Aug 13, 2015 5:10:00 PMBy Michael Kuznar Posted in SEO

The first thing you should understand regarding H1 or header tags are its purpose because that alone helps you understand why search engines like Google, Yahoo and Bing rely on them so much.  Consider an H1 tag for how it’s named, a ‘header’ tag.  When you were in grade school or college would you hand a teacher a paper with no heading?  Absolutely not, the header basically introduces your entire article to the reader.  Search engines feel the same way.  They would like to know what your article or webpage is about.  How convenient for the article to have a header, where they summarize it in as few words as possible?

If search engines see you have a header related to a certain subject and the content matches up with the header, they’ll most likely assume it’s something ‘rankable’.

Headers are extremely valuable when doing search engine optimization and getting found.  Headers should contain keyphrases or keywords RELEVANT to the content beneath it and also relevant to the overall primary keyphrase or keyword goal of that particular page.  Notice I didn’t say website, I said page.

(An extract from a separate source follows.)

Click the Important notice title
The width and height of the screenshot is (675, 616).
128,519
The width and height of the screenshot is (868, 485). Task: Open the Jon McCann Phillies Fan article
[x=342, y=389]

Like everything in life, careful not to overdo it.

Here’s an example of a great blog heading:

What plumbing issues should I expect living in Philadelphia

Notice I included good keyphrases without destroying the actual title of the blog?

Now let’s take a look at a bad header

Plumbers in Philadelphia 19004 – Find Plumbers in Philly – Philadelphia Plumbers

Avanti_Vision_Google_Hummingbird

You’ll do two things ‘keyword stuffing’ your blog headers.  You’ll hurt the integrity and purpose of the article itself, regardless how well written,   and you’ll also run the risk of turning off search engines to your particular page.  As many know, search engines don’t give away their algorithms.  Even though we have no proof Google, Yahoo or Bing would look down on or penalize a website for such a blatant attempt at manipulating their results it is very likely that if they do, the second example would go straight to the chopping block compared to our first sample.

H1, H2, H3,4567….

Header tags come in variations based on a number rating.  Unfortunately without knowing the search engine’s algorithms it’s impossible to gauge which levels hold any significance over the other, if at all.  What we do know is H1 tags work, so good advice is probably just to play it safe, stick with H1’s.